Wall Street's 2025 stock market forecasts are falling apart for one simple reason
Monday’s market meltdown coincided with a major shift in how Wall Street is thinking about the health of the US economy and the current bull market run.
“You’re seeing a complete upending in virtually every single consensus trade that was common at the beginning of the year, everything in stocks, in bonds, in currencies,” Queens’ College, Cambridge, president and former PIMCO CEO Mohamed El-Erian told Yahoo Finance on Monday.
“We’ve had a complete upending of the conventional wisdom.”
After two consecutive years of strategists chasing the market higher as the US economy outperformed expectations, consensus entered 2025 positioned for another year of above-trend growth in the US economy.
Now, economic growth forecasts are moving lower, and strategists are discussing the likelihood that their year-end targets for the S&P 500 might’ve been too optimistic.
“We have seen the US equity market on a rocky path higher through year-end, and have believed that our 6,600 can absorb a 5-10% drawdown,” RBC Capital Markets head of US equity strategy Lori Calvasina wrote in a note to clients on Sunday.
“The risks of a drawdown of more than 10% have admittedly grown, however. If that occurs, we see a ‘growth scare’ of a 14-20% decline from peak as most likely, which could shift us into our bear case.”
In recent weeks, economic forecasting teams from the likes of Morgan Stanley, Goldman Sachs, and others have moved their 2025 GDP projections lower — Morgan Stanley now forecasts 1.5% growth in 2025, and Goldman sees 1.7%.
‘A period of transition’
Wall Street’s view of where the economy could be headed this year is not out of step with political consensus, either.
Which may be part of what’s been bothering investors of late.
Last week, President Trump told Congress there could be “a little disturbance” to the economy from his tariff policies, but added, “we’re OK with that. It won’t be much.”
In an interview with Fox Business on Sunday, Trump said, “There is a period of transition because what we’re doing is very big … We’re bringing wealth back to America. That’s a big thing … it takes a little time, but I think it should be great for us.”
But signs of a slowing economy had already been brewing before Trump took office and will likely continue to muddy the economic picture regardless of how the president’s tariff plans evolve.

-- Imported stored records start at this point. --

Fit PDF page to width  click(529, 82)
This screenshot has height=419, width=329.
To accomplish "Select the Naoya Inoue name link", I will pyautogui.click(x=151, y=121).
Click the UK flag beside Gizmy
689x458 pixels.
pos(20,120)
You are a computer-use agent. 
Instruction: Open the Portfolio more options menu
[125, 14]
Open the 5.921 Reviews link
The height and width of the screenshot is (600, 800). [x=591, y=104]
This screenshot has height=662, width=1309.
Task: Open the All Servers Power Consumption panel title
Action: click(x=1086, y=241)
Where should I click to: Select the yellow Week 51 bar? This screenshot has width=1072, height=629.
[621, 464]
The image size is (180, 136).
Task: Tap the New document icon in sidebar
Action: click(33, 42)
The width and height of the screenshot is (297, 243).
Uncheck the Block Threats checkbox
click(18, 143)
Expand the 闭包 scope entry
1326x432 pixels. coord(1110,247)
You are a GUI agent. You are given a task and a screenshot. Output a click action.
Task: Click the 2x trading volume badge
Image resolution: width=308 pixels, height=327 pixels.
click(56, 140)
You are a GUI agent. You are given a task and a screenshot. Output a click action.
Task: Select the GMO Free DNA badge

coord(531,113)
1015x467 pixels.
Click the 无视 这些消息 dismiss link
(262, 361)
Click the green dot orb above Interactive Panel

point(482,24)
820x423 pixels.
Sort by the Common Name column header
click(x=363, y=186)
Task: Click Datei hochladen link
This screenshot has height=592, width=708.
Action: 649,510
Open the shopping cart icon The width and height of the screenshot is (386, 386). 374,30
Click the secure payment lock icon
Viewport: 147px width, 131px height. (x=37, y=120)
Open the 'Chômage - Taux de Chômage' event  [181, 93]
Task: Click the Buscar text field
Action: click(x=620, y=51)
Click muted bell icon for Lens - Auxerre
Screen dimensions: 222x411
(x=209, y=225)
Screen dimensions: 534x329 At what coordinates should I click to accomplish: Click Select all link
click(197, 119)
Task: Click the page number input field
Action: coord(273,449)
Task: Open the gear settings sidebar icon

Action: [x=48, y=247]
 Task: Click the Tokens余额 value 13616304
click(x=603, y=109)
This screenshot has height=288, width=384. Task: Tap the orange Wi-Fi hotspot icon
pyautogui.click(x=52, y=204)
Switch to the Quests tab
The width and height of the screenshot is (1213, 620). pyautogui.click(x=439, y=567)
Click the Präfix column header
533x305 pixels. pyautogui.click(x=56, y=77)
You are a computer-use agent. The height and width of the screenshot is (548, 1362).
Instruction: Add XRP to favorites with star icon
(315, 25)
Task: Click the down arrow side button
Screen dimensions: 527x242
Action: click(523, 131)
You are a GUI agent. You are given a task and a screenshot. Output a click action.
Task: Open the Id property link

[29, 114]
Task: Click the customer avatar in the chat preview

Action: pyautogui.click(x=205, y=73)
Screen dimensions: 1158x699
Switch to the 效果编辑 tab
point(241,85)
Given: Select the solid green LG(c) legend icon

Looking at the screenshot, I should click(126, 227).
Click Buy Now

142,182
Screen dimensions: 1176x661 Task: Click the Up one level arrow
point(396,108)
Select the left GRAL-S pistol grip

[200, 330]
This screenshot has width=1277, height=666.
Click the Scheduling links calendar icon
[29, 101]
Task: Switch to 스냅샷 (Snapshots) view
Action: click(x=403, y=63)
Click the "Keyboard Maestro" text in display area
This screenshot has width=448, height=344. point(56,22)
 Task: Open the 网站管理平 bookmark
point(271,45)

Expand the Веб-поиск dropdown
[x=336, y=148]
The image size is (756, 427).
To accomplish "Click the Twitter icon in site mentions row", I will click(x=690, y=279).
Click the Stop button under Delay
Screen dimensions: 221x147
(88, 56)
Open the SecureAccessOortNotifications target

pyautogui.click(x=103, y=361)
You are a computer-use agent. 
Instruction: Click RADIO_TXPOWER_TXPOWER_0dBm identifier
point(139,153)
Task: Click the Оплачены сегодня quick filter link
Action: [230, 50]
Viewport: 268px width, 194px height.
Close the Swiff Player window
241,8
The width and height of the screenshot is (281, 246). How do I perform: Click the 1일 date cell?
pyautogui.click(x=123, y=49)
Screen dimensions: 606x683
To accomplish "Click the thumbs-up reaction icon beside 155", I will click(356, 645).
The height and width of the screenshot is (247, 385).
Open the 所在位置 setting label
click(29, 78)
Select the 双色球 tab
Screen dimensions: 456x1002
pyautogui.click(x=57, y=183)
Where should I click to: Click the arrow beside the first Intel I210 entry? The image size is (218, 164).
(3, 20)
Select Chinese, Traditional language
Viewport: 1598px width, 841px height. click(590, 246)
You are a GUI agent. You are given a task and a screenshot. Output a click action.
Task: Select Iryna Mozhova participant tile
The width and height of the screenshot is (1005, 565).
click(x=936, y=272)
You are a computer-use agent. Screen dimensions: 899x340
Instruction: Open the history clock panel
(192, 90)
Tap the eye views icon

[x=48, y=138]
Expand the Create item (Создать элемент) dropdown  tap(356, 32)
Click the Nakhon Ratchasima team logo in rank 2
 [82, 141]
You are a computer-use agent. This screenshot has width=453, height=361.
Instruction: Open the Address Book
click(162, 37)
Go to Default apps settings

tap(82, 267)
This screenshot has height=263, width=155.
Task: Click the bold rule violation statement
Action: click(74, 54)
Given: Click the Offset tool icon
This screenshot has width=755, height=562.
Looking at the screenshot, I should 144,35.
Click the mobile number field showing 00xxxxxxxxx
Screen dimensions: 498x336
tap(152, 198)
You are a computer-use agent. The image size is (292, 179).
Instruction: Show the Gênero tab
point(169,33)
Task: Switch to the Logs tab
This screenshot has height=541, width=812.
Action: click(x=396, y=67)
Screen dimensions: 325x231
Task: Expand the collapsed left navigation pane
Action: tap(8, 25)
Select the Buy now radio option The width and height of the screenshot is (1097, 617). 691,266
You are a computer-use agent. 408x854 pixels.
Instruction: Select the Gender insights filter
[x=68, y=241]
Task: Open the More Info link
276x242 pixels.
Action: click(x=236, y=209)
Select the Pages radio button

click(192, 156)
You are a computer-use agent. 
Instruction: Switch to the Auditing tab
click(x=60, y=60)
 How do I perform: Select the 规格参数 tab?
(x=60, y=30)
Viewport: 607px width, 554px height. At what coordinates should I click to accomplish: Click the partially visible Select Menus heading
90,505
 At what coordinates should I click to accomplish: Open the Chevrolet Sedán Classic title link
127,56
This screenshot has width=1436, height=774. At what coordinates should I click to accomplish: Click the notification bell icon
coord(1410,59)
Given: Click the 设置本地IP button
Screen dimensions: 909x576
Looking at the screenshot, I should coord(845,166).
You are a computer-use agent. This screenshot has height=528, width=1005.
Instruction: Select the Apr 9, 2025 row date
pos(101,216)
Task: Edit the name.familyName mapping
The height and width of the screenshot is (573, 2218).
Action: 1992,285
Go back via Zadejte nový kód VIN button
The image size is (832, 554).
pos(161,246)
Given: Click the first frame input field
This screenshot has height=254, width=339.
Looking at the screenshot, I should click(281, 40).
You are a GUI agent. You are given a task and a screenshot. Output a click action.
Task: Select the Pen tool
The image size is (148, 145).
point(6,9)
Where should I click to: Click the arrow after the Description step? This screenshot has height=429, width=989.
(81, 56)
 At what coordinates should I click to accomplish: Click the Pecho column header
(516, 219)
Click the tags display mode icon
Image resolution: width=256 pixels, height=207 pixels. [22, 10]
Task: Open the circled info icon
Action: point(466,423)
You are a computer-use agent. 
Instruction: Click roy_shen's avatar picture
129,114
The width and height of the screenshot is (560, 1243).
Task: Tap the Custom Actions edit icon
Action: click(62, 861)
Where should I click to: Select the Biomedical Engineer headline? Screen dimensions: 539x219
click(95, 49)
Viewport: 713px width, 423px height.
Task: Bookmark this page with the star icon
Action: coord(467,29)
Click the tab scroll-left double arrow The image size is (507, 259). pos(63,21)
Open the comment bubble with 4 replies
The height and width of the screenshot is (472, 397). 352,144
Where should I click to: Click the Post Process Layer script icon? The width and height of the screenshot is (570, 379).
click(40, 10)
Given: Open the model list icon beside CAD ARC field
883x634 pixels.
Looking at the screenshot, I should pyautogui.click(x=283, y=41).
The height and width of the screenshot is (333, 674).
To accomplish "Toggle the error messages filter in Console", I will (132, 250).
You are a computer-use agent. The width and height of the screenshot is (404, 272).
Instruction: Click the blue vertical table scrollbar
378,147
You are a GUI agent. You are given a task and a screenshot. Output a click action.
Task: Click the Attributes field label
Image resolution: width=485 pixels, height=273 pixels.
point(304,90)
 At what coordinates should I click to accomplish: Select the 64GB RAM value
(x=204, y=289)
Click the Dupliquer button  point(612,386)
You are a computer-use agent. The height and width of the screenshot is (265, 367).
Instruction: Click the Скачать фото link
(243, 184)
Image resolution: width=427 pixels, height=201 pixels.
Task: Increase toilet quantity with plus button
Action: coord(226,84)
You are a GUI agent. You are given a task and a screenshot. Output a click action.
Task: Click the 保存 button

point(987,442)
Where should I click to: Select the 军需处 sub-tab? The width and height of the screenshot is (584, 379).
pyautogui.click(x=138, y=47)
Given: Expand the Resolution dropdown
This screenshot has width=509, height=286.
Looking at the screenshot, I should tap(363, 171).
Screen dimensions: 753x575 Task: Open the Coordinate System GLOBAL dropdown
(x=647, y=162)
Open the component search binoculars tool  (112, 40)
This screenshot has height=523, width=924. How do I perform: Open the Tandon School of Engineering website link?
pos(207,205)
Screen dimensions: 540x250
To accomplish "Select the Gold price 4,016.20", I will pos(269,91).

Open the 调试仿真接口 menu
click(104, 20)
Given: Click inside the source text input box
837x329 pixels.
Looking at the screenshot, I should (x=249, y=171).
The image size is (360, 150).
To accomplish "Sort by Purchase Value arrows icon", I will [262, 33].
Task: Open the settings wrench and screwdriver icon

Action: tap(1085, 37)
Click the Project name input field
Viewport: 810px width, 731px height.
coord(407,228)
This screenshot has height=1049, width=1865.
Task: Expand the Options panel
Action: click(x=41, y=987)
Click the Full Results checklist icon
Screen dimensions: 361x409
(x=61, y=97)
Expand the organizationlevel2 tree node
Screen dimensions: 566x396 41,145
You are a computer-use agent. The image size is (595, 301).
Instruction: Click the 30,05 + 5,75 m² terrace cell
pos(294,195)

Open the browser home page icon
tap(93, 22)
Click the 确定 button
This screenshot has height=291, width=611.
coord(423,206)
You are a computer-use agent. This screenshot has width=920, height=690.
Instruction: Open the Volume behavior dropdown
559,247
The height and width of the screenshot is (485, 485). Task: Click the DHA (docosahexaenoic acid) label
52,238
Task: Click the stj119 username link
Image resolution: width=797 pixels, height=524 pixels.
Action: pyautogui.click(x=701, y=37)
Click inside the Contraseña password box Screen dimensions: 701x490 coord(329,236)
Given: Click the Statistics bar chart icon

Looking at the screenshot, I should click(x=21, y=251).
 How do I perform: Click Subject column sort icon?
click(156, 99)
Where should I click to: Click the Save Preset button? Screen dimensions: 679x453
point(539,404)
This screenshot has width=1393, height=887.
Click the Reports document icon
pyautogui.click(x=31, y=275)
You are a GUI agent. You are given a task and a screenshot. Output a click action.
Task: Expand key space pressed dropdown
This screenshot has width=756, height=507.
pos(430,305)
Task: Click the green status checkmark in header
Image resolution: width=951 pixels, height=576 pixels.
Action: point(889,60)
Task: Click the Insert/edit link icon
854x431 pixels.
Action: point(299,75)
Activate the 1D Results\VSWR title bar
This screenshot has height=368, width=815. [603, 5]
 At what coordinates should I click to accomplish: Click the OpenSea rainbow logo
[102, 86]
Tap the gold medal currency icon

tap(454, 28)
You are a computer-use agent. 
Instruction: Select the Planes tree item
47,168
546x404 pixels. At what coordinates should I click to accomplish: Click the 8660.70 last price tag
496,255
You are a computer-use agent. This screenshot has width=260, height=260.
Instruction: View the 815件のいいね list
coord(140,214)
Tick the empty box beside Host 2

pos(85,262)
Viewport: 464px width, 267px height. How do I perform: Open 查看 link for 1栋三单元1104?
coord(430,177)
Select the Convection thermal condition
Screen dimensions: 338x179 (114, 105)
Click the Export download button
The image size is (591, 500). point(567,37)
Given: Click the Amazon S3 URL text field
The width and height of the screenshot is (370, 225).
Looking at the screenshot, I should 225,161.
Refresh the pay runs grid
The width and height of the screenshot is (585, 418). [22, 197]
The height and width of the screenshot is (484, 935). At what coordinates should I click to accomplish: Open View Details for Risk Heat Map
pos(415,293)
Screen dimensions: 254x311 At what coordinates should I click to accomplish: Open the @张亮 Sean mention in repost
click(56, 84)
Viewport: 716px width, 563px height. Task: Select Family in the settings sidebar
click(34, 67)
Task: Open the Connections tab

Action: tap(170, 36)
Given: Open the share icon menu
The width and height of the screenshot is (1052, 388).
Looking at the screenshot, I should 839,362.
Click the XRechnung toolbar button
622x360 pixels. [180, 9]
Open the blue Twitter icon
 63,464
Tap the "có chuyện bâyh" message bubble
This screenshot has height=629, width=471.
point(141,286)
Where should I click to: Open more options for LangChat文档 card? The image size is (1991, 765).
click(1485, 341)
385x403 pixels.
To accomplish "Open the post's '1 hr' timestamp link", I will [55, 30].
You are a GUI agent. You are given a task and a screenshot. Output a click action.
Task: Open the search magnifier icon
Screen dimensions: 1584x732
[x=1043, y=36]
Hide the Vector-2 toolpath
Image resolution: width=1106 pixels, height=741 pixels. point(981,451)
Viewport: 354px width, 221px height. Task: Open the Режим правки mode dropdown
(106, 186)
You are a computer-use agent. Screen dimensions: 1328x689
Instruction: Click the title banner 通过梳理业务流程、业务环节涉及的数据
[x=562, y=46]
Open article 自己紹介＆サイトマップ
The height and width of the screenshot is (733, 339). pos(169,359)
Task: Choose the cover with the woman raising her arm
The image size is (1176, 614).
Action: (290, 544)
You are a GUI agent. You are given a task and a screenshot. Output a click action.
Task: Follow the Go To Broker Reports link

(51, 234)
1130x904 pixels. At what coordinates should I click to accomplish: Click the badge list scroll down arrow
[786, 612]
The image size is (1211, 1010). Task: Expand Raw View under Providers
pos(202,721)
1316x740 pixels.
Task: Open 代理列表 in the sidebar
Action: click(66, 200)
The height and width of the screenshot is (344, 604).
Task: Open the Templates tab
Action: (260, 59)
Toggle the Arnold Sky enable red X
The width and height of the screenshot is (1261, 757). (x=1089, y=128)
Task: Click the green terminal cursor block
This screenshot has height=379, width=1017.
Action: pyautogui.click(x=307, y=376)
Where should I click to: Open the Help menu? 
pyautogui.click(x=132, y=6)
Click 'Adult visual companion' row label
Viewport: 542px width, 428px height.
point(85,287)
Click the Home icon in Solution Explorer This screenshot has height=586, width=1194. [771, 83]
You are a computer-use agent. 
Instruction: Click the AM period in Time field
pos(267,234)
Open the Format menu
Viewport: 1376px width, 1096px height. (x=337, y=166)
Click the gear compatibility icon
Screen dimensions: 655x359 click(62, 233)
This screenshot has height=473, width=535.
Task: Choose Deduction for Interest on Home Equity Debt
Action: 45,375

“The economy was slowing before Trump was sworn in,” Renaissance Macro head of economics Neil Dutta wrote in a note to clients on Monday. “He inherited an economy with deep imbalances and a frozen housing and labor market.”
Dutta points out that since the market’s last growth scare in August 2024, stronger economic data points have coincided with rising equity prices and vice versa. In recent weeks, however, “the economic and corporate earnings data have deteriorated,” Dutta wrote.
Read more: What is a recession, and how does it impact you?
Still, no major Wall Street firm is directly calling for an outright downturn in which GDP turns negative for two consecutive quarters. For financial markets, however, the rate and direction of the change in the economy’s growth rate, rather than the absolute level, is most important for setting prices today.
Research from Calvasina at RBC has shown that the two worst GDP environments for stocks are when the US economy grows at an annualized pace between 0% and 2%, suggesting the market’s most lackluster performances often come as investors price in the slowdown.
Once GDP is actually negative, stocks typically perform well as the rebound — not the slowdown — drives price discovery.
And just as economists aren’t yet calling for a recession, neither are equity strategists dramatically cutting forecasts for where stocks end the year, even with the median forecast of those tracked by Yahoo Finance calling for the S&P 500 to reach 6,600 by year-end, or about 17% higher than current levels.
“Our year-end 2025 base case price target remains 6,500, though the path is likely to be volatile as the market continues to contemplate these growth risks for the time being,” Morgan Stanley chief investment officer Mike Wilson wrote in a note on Sunday.
“This fits with our long-standing view that policy would likely be sequenced in a more growth-negative way to start the year before lower deficits/rates and less crowding out of the private economy benefit the market later in the year — No Pain, No Gain.”